### Your task
Count the lines in the data below holding the string "cách" and write the total by itself.

### Stored records
━━━━━━
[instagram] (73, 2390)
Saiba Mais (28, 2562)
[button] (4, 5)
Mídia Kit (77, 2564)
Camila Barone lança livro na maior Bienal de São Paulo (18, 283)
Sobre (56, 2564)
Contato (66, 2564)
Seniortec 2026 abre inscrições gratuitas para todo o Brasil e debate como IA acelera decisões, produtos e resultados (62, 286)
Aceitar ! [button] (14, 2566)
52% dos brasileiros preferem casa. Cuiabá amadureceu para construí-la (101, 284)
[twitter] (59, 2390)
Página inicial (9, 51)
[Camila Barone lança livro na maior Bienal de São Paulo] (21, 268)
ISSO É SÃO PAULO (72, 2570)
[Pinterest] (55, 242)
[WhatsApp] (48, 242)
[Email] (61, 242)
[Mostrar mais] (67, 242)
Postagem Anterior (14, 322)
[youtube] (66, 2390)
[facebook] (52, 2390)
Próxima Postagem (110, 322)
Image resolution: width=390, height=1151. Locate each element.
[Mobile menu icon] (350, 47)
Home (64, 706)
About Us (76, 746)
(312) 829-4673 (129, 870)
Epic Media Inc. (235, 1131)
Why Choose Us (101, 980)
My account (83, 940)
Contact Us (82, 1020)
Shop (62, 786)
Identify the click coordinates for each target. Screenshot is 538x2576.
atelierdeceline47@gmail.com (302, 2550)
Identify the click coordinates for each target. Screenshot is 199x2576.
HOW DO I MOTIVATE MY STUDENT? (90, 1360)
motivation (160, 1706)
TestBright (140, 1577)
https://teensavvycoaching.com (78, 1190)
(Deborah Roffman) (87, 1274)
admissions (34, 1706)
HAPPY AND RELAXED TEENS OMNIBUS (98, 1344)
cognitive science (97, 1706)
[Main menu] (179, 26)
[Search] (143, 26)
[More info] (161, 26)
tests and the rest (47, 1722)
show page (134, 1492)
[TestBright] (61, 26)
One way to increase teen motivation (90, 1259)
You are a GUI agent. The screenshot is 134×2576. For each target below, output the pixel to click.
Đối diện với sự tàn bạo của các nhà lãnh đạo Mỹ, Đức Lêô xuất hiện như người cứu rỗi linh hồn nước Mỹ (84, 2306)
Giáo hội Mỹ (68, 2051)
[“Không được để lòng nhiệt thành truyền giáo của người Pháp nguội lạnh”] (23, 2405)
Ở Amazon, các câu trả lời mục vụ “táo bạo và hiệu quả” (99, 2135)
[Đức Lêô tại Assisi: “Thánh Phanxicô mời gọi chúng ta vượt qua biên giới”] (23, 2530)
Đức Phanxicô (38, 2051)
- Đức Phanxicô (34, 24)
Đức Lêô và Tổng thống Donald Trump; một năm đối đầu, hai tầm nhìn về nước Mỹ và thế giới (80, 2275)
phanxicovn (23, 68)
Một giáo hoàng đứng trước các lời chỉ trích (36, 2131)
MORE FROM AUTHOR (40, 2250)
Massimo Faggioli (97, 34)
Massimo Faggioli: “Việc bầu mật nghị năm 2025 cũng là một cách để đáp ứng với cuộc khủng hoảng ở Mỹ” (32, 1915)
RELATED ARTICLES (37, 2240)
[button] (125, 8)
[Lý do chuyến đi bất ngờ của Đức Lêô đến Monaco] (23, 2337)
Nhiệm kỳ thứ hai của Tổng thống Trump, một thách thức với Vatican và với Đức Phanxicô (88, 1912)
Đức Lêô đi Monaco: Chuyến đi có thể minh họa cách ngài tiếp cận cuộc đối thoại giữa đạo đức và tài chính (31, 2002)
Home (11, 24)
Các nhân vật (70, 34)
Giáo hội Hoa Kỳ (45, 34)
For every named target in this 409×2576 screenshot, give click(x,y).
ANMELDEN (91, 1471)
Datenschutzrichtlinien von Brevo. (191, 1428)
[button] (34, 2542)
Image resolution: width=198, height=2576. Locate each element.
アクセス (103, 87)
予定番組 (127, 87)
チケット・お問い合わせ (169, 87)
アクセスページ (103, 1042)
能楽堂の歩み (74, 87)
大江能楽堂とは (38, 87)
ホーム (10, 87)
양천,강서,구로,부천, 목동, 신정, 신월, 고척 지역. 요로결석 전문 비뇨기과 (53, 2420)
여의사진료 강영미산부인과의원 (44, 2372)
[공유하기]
━━━━━━
### Answer section
2